8) CVS (among other pharmacies) will do something called "mutlipacks" of medicine. They put multiple pills into a packet marked with the date and time to take it. They come on a big roll for the month and the caregivers just need to pull the AM pack and they have all the meds right there. This way, you don't have to manage all the meds individually which gets hard and requires a nurse (most caregivers can't touch medicines as far as distributing them into pill boxes or whatever, they can only give the pre-set doses out). These pill packs have made our lives MUCH easier.
It costs nothing and you only have to talk to them 1x per month to tell them about any changes.

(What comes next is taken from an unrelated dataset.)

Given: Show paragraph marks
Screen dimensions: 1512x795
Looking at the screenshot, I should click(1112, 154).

+++ Great post. If you can get her to go to therapy, the LSVT BIG (PT) and LOUD (SPEECH) can make a big difference but it takes work. I would look for a therapy place that Has LSVT or PWR trained therapists and ideally has an aftercare program. It is also becoming more popular with homecare therapists. Home mods are very important. Besides the home mods, the CDC has a lot of information on fall prevention that can be helpful it is part of their Steadi program.

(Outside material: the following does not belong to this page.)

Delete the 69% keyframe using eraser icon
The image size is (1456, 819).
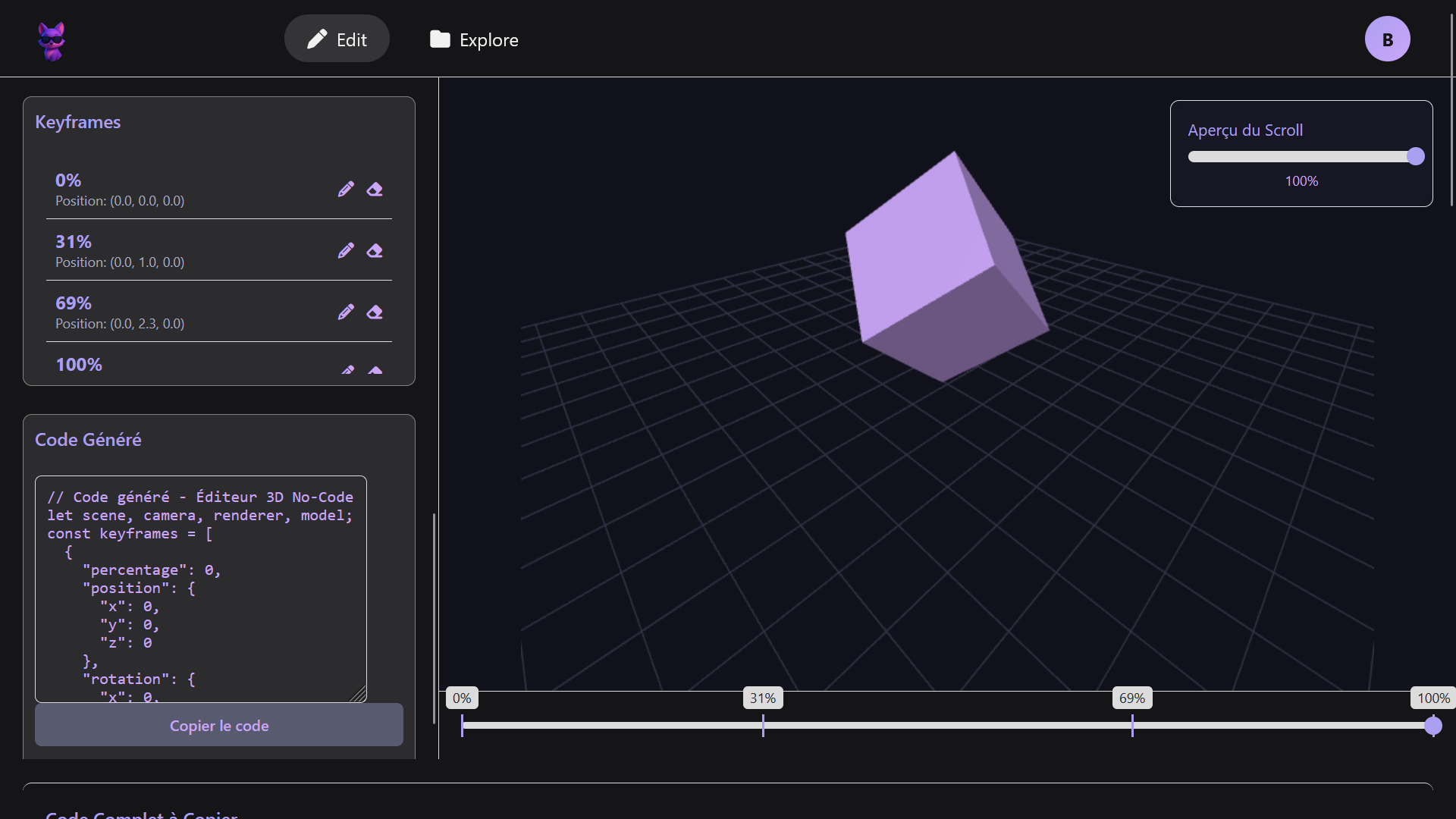click(375, 312)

Just got home from vacationing with my Father-in-Law who has battled the disease for about 12 years. He's 76 now and is starting to show signs of dementia. Physically, he is doing well. Very few tremors, but when sitting, he continually rotates his feet, even while sleeping. He now walks with a cane and will likely need a walker soon. The meds are working well for him, but it is a constant cycle. He's taking pills probably 5 times a day. My Mother-in-law gets the meds ready every morning, and then he carries them throughout the day.
As a caregiver, she's there to do that kind of thing. Get the meds ready. Help him stay active. Keep him mentally sharp by doing puzzles and things like that. My wife and I live 2 miles away and the other kids are within 30 minutes, so we help out frequently.
Not everyone can do it, but we make sure he's active as much as possible. He takes a boxing class meant for Parkinson's sufferers. We take him out walking a few times a week. He insists out getting up from the chair or couch by himself so we let him.
Stages of Parkinson's can have drastically different symptoms. If he progresses to a next stage, the discussions will have to be made on whether to put him in an assisted care facility.
Sorry for your situation
Obviously a persons age and general physical shape has a bearing one how active one can be but all relatively speaking I get the impression inactivity should be avoided or it will progress faster.
Les, I'm sorry to read about you mom. If you can try and convince her to do more than just sit and watch television she may feel better in the long run. At least a daily walk would probably help a little. And maybe a hobby that involved some movement.